Researchers from the Farber Institute for Neuroscience at Thomas Jefferson University are siding with the genetic variability theory. They recently reported on the discovery of two genes, originally known for their roles in cell division, that are required for normal sleep patterns in Drosophila melanogaster.
“There's a lot we don't understand about sleep, especially when it comes to the protein machinery that initiates the process on the cellular level,” explained Kyunghee Koh, Ph.D., assistant professor of neuroscience at the Farber Institute for Neurosciences at Thomas Jefferson University and senior author on the study. “Our research elucidates a new molecular pathway and a novel brain area that play a role in controlling how long we sleep.”
Using a forward genetic screen, the researchers examined thousands of mutant fly lines and isolated a gene, Taranis, which they classified as a novel sleep gene associated with a marked reduction in total sleep time. Moreover, when the Jefferson team tracked how Taranis interacted with other proteins, they observed that it bound to a known sleep regulator, Cyclin A—suggesting that Taranis and Cyclin A create a molecular machine that inactivates Cdk1, an enzyme whose normal function is to suppress sleep and promote wakefulness.
The findings from this study were published June 18 in Current Biology through an article entitled “TARANIS Functions with Cyclin A and Cdk1 in a Novel Arousal Center to Control Sleep in Drosophila.”
Previous research into the molecular mechanisms of sleep has shown that Cyclin A is expressed in a small number of neurons located in an area of the fly brain that is analogous to the human hypothalamus, a well-known sleep center of the human brain. Additionally, Dr. Koh’s team able to knockdown Taranis within Drosophila and localize sleep activity to discreet clusters of neurons on both sides of the fly’s brain.

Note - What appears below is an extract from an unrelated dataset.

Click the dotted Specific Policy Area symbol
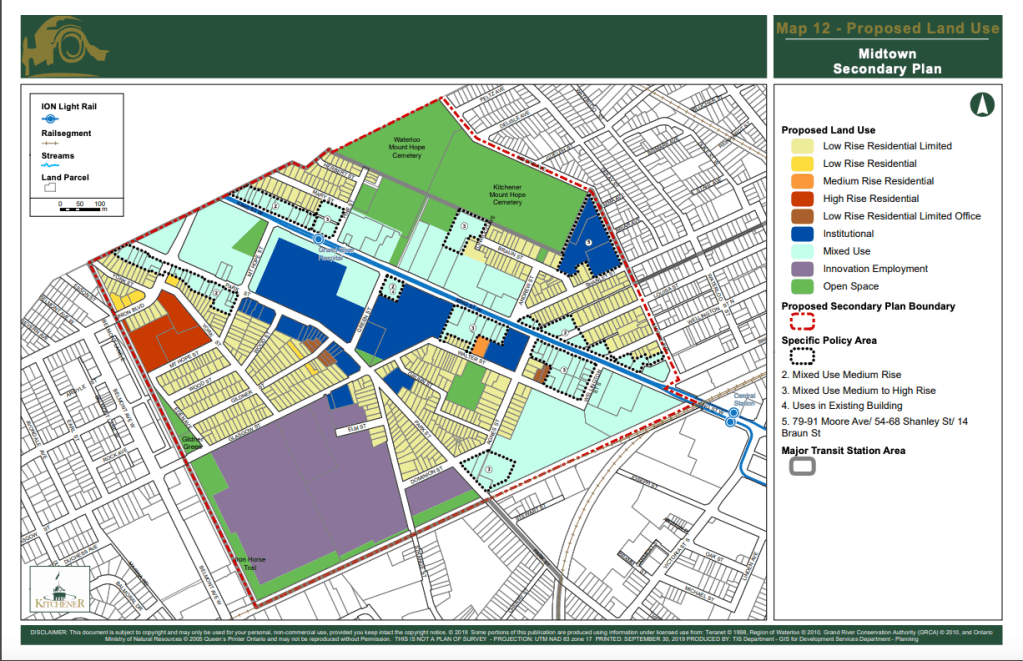This screenshot has width=1023, height=661. click(x=802, y=355)
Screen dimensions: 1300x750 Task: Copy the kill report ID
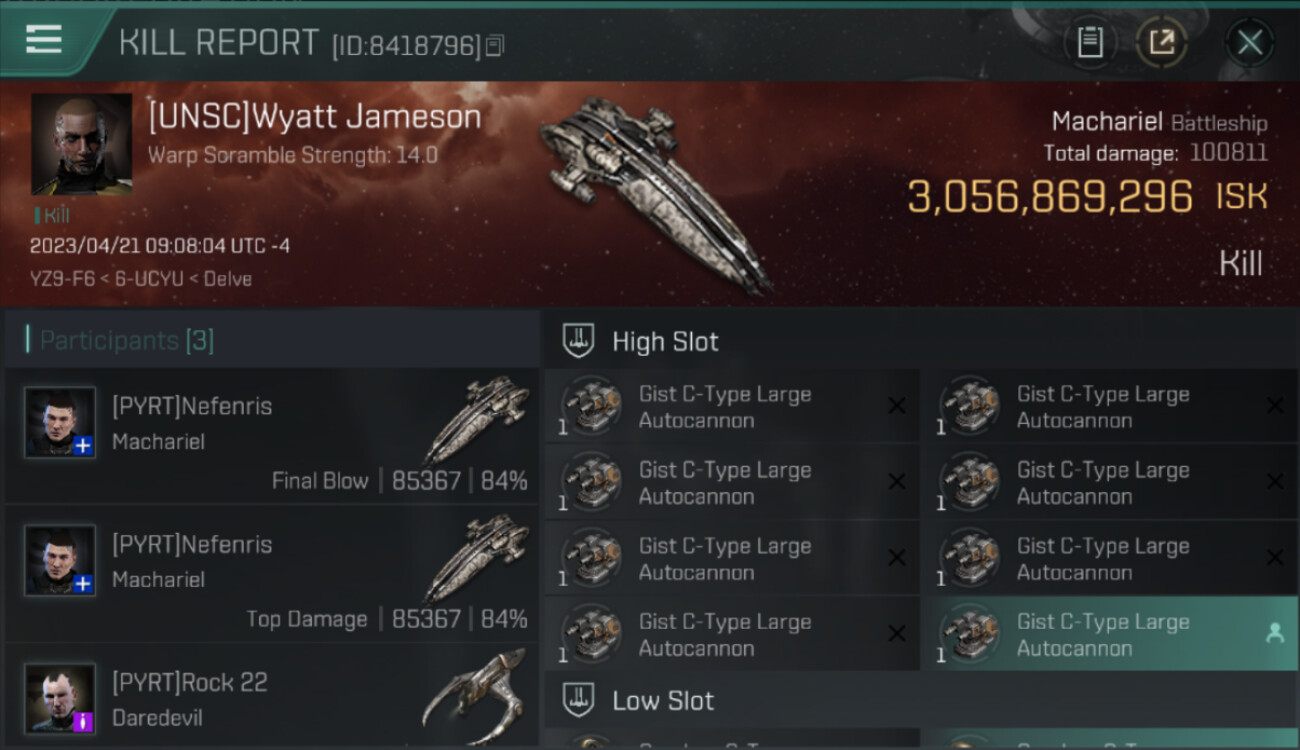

“We think this may be an arousal center in the fly brain that Taranis helps inhibit during sleep,” stayed Dr.Koh.
Dr. Koh and her team were excited about their findings, but understand that they have a long road ahead of them to determine if this mechanism is relevant within the human brain. Interestingly though, the Taranis protein does have a human homolog called the Trip-Br family of transcriptional activators, yet it is unclear as to the role, if any, this protein has in human sleep cycle.